Add to this the special disadvantages of this type of activity. Among the bowl games, the Independence Bowl plays in one of the smallest stadiums, in one of the smallest metropolitan areas, subject to about the worst weather, and in an area without even a college football team to stoke local interest.

Yet the city got talked into subsidizing the activity (to have the bowl miss its payout to the 2007 competitors would have brought National Collegiate Athletic Association sanctions) – and kept it from the public for months. Mayor Cedric Glover claimed the quiet was intended to increase the chance of satisfactory resolution. Translation: he was trying to buy time to prevent the city from getting a black eye from a potential default that was almost certainly coming, in order to give it a pair when it was absolutely clear the next payment was not forthcoming. To their discredit, members of the City Council went along with the deception.

And why weren’t other options pursued by the Foundation?

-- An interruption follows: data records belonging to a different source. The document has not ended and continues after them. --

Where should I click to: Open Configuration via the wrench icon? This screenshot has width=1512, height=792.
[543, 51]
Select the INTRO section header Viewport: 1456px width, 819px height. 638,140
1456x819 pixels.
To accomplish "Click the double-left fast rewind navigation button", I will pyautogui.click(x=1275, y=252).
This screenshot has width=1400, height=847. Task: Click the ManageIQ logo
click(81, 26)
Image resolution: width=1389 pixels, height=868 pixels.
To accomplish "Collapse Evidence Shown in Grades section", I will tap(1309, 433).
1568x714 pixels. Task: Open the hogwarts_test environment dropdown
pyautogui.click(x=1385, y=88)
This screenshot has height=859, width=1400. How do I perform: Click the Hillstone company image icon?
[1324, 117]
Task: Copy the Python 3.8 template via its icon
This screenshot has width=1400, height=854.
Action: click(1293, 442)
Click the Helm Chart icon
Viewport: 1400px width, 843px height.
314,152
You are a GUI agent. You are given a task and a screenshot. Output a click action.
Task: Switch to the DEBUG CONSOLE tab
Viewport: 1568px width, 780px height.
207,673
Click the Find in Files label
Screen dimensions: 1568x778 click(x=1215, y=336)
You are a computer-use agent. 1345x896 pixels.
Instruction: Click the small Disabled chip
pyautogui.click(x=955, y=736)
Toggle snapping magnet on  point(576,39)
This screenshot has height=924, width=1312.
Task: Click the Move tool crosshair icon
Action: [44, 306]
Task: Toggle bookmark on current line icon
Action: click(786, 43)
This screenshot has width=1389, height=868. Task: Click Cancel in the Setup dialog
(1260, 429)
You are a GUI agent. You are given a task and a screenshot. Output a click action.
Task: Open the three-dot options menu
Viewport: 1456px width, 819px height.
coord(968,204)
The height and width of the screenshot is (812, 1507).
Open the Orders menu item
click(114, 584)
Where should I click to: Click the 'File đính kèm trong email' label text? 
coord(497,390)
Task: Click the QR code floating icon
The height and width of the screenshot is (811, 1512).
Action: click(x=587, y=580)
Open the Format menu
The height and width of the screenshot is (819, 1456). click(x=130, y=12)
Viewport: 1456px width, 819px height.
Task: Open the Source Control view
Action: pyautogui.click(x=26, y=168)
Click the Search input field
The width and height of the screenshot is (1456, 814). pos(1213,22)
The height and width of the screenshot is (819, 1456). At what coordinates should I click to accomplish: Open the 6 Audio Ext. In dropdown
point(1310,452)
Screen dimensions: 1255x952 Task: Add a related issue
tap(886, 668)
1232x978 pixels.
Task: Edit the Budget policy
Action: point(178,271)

Is the situation so dire that its officers didn’t think any other institution would even seriously consider a loan? Although in hitting up the city, it can’t faulted for going after a soft touch to survive.

If PetroSun goes belly-up, taxpayers may never see this money. Meanwhile, the Foundation is spending to litigate even as its financial condition apparently remains precarious. Is the Independence Bowl so important to the area to go to these lengths? Or isn’t it just another one of many shiny baubles – just like arenas, parking garages, and dreamy research parks on the Bossier side of the Red River, and on the Caddo side like convention centers, hotels, and biomedical research centers – that cost the citizenry much more than they bring in benefits to taxpayers yet attract elected officials to funding them like monkeys wanting to see their faces in the reflection?

I’ve been to a few I-Bowl games over the past two decades and liked them. But it’s just not worth taxpayer subsidy when the city can’t even find money to give raises to police officers. It deserves no more public dollars from the city, and if that results in its demise, we thank those involved with it for the decades of entertainment. And any elected official that approves giving it more city money demonstrates unsuitability to serve in office by his contempt for his employers the people.